Tucker Carlson calls Jon Stewart a cow (a sacred one)

Jake Turcotte
Are Rush Limbaugh and Jon Stewart the most powerful people in the media? There are similarities. Cross them and they can make your life miserable. And both use humor to get their points across. Many would argue that Stewart has a more potent sense of humor, however.

Is Jon Stewart a slimmed down version of Rush Limbaugh?

If you listen to Tucker Carlson anyway, that's what you could conclude. Carlson appeared on CNN's "Reliable Sources" yesterday and had little nice to say of the Daily Show host.

Carlson claimed Stewart is a "partisan hack" who is so popular that no one dares to criticize him. And that's frustrating Carlson.

If this is the case, then the two do have a lot in common.


Everybody knows what happens if you are a Republican (with standing) and say anything negative about Rush.

He'll call you on it. You get concerned. You apologize. The DNC mocks you on a website. Chris Matthews, Rachel Maddow, and Keith Olbermann all laugh (at you, not with you).
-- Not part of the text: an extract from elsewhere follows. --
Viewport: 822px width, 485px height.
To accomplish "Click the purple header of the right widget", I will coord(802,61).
And pundits start writing your political obit.

Worser Smackdown

What happens if you criticize Jon Stewart? It's worse.

Ask CNBC's Jim Cramer. He was clobbered last week.
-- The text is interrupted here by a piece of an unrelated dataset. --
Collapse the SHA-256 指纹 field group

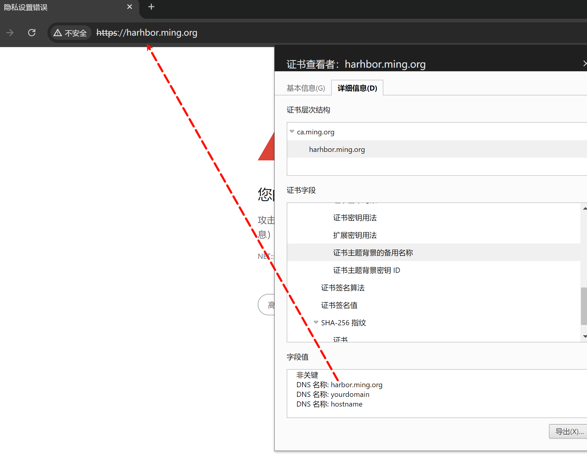pyautogui.click(x=316, y=322)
Unlike Limbaugh who will forgive wayward Republicans if they kiss his ring, Stewart went medieval on Cramer.

Granted, Cramer might have had a better outing by not showing up (Rick Santelli is looking pretty smart for bailing). Or perhaps something even more crazy like thinking about what you might say before appearing.

Be mad

But why be upset at Stewart? Many say he is just reflecting society's anger at those who should have known something was wrong with our financial system before it blew up.
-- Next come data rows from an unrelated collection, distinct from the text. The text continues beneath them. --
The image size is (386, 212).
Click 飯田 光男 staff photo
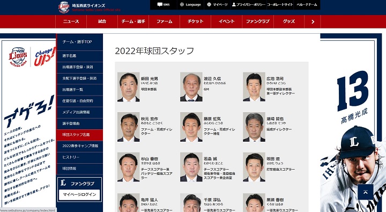(x=128, y=87)
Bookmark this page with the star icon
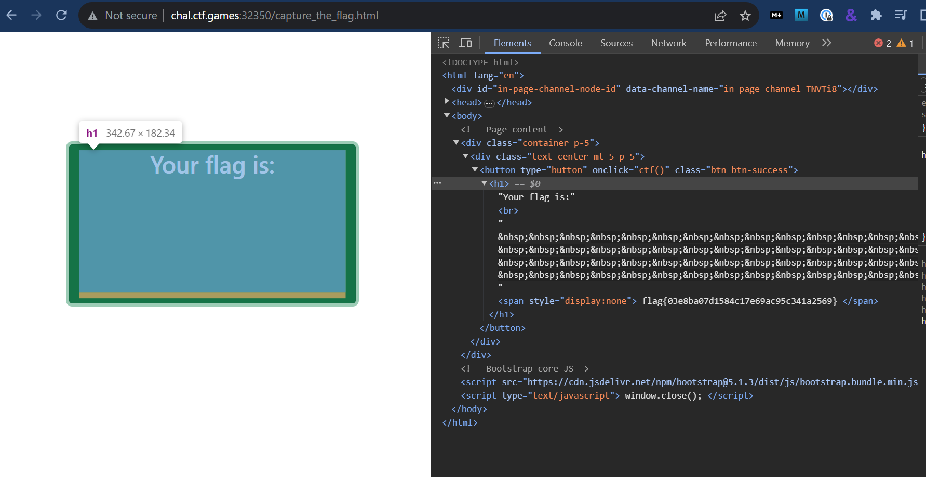 [745, 16]
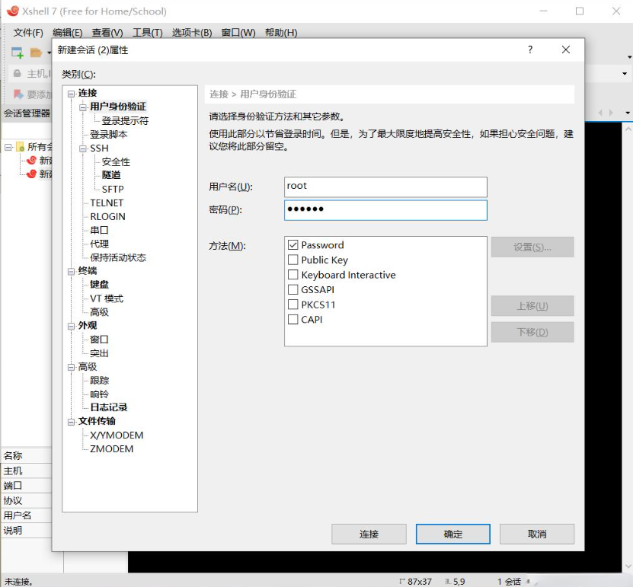Click inside the 密码 password field
633x587 pixels.
tap(385, 211)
It's not that, Carlson said. Stewart took out the long knives as soon as Cramer criticized the president. (see video below)

"Let's be honest, this was a partisan attack," Carlson said. "He went after Cramer the moment Cramer criticized Obama's budget. That was the mortal sin. That's what kicked off this entire feud."

And that makes Stewart disingenuous, Carlson claims. He said Stewart is abrogating his responsibility to his viewers "who actually believe him."


And although many in the media are subject to criticism, Carlson claims criticizing Stewart is like touching the third rail.

Well, the carnage of what used to be Jim Cramer kinda does prove this.

"He's a sacred cow," Carlson said. "There's nobody who [will] attack Jon Stewart because he's too popular. The press sucks up to him like I've never seen -- it's like Oprah.

"I would like to see somebody ... come out and say, Jon Stewart's kind of a pompous jerk, actually," Carlson said.

But he's not, said another guest on the show.

"But he is!" said Carlson.

Lay it down

So laid the gauntlet. Carlson's taking him on.

It's not like he hasn't been here before. He was a victim of a Stewart beat-down a few years ago. Although nothing like the Cramer catastrophe.


Regardless, it's hard to beat funny. Funny works. Because with funny you can dodge, you can pivot, you can better illustrate. You can win.

Let's just say that Cramer came to the show a compelling argument. No matter what he could have said, Stewart still wins with:

"If I had only followed CNBC's advice, I'd have a million dollars today ... provided I had started with $100 million dollars."